▶ [Selected excerpt]
Palestinian Holocaust Museum
 

Name of Victim: Aya Usama Nayef Al Sersawi

Age: 5 years old.
Gender: Male.
Date of Injury or Death: 5/1/2009
Place of Injury or Death: At thew doorsteps of her house- Shugaiya District –East of Gaza
Cause of Injury or Death: A missile from an Israeli tank
The Story of Martyrdom:

Aya and her family felt extremely bored of staying home all the long days of the war since it started. No sooner had they stepped outside to breathe the morning soft and dewy air than an Israeli tank took them off guard and shot a missile at them. The missile hit little Aya and shattered her body. She was the first child among her brothers. She was top in everything. She was top of her class, she was top in receiving her parents and kin’s love. Why not? Her heart started to beat inside her mother’s womb after a three year medical treatment journey after marriage. Now, the mother has lost the apple of her eye. Now, she keeps looking for her pictures and clothes which she used to select with great care. When she gets them, she brings them close to her face and smells the scent of her lost baby and continues crying till her husband approaches her and blames her. She only stops crying then so that her husbands may do the same. She prays God that they should join Aya in Paradise.

Aya was known to have a big heart and a deep love for her mother. When her mother was recently pregnant, in spite of her little age, Aya insisted on helping her so that the ”unborn” Ahmed might not be hurt in her womb. As labor time approached, she recurrently begged her mother to allow her to accompany her to the hospital. She wished the baby “Ahmed” would be born on her hands. She wanted to be the first person to cuddle the baby and babble with him. She wanted to name him “Ahmed”

Her mother asserts that Aya’s desire to be the first one to carry the baby was so overpowering that her grandmother used to tease her by laughingly telling her she would not take her to the hospital when labor time comes. “Then Aya would earnestly beg me not to send her to her grandparents’ when she would go to hospital.” Says her mother. Aya used to say, “I’d like to go with you and be the first one to touch Ahmed when he is born.” But, she had gone for ever and Ahmed had not been born except after a few weeks from day of her martyrdom.”

▶ [Provided records]
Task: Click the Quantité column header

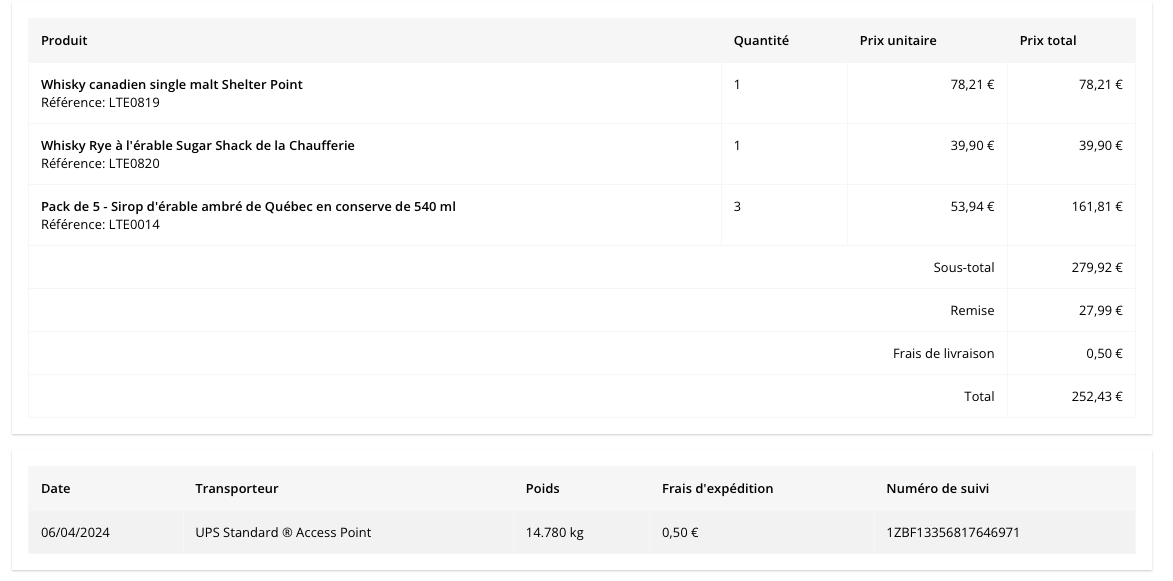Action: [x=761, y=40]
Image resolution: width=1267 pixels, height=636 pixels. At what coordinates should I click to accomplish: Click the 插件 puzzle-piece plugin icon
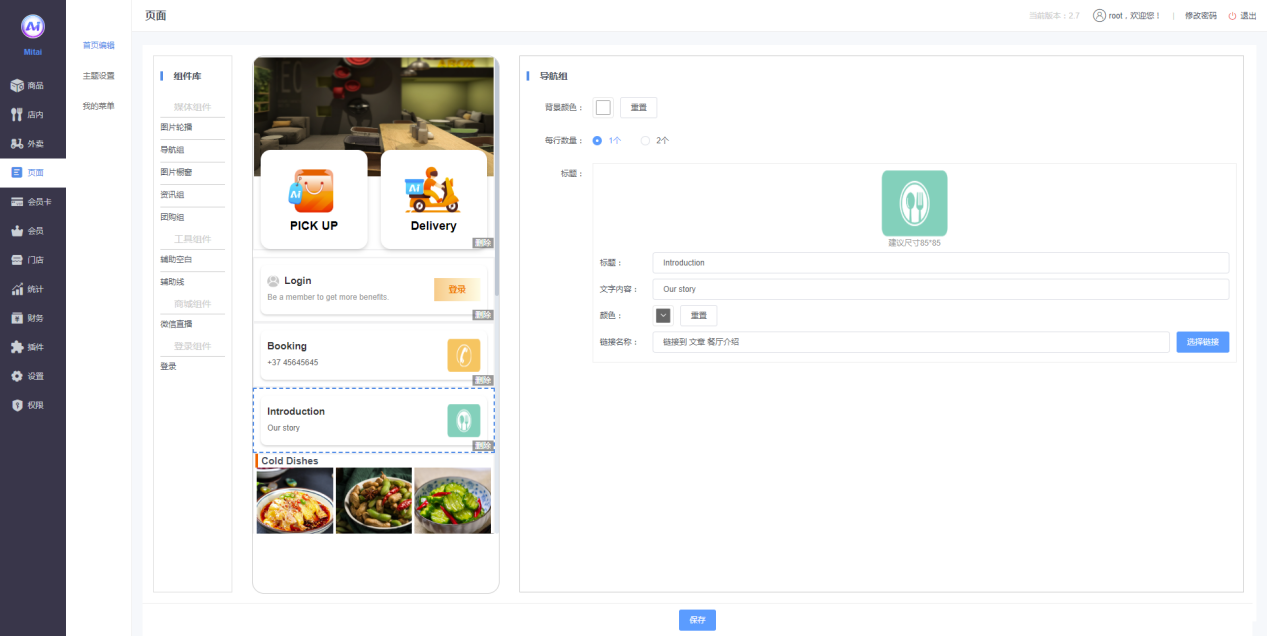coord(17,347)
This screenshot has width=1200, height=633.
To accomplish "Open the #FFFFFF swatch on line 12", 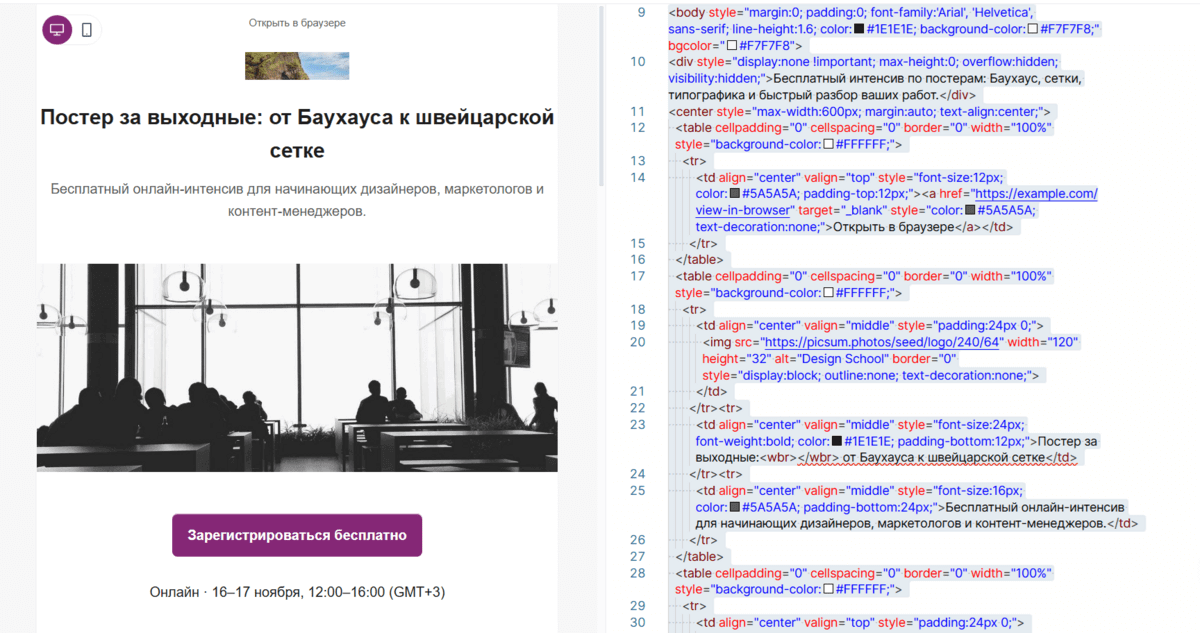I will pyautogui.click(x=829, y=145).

...

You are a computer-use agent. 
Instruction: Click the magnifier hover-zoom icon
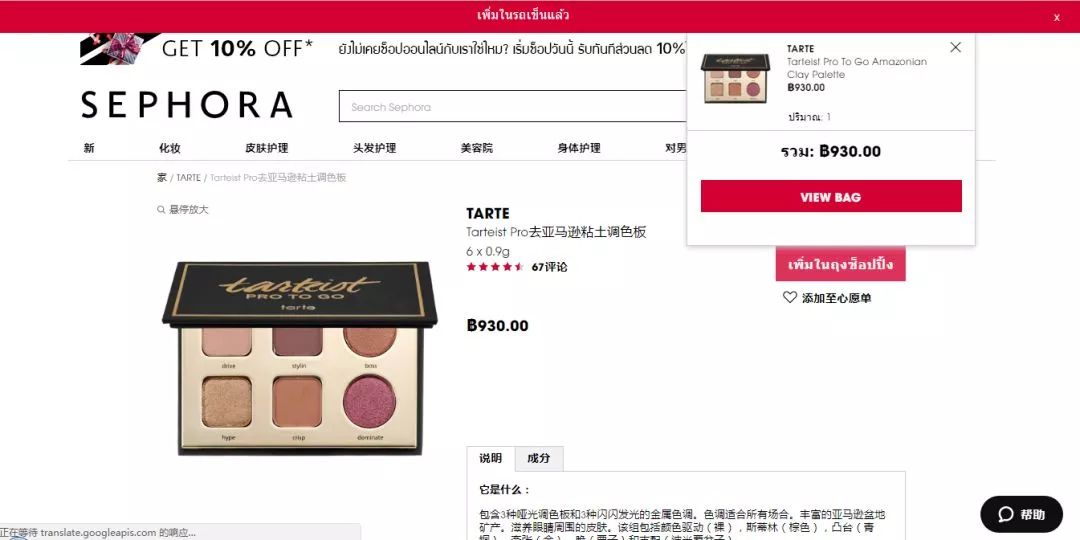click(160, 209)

▶ [The problem]
Pick up the account of Aya Usama Nayef Al Sersawi's death from the end of its last sentence and continue it.

▶ [Reply to the exercise]
Aya was so deeply attached to the embryo brother before seeing him. She bought him a number of toys and many playthings, and stashed them till the moment he would get out of his mother’s womb and she would see him and give them to him.

In her nursery school she was also top according to her teacher. She was pretty, tidy, decent, and needed none to remind her of her homework. She was keen on doing her homework even before shedding her school uniform. After that she would sit at the dinner table. Her mother remembers how she used to keep her stationery intact, and she never lost any, even if it were a small remnant of a pencil which she used to sharpen at both ends. If one end was consumed, she used the other end to continue writing. She never missed the top scores with her teachers. May her soul rest in peace.”

Aya kept hoping to be a regular student in the first grade primary as a first step towards fulfilling her great dream of obtaining a medical degree to treat and cure the sick and injured people. She wished she could alleviate the pains of others. Her mother says she used to ask ,”when should I go to primary school?” The mother told her she had to complete the six months of her nursery schooling, then be six year old to be able to go a primary school. Aya objected to her mother’s information and said, “I’ve grown up. I am now five and a half years old and I am going to school. Her heart was filled with yearning for school which she had seen only its outside wall by which she used to pass on her way to the nursery.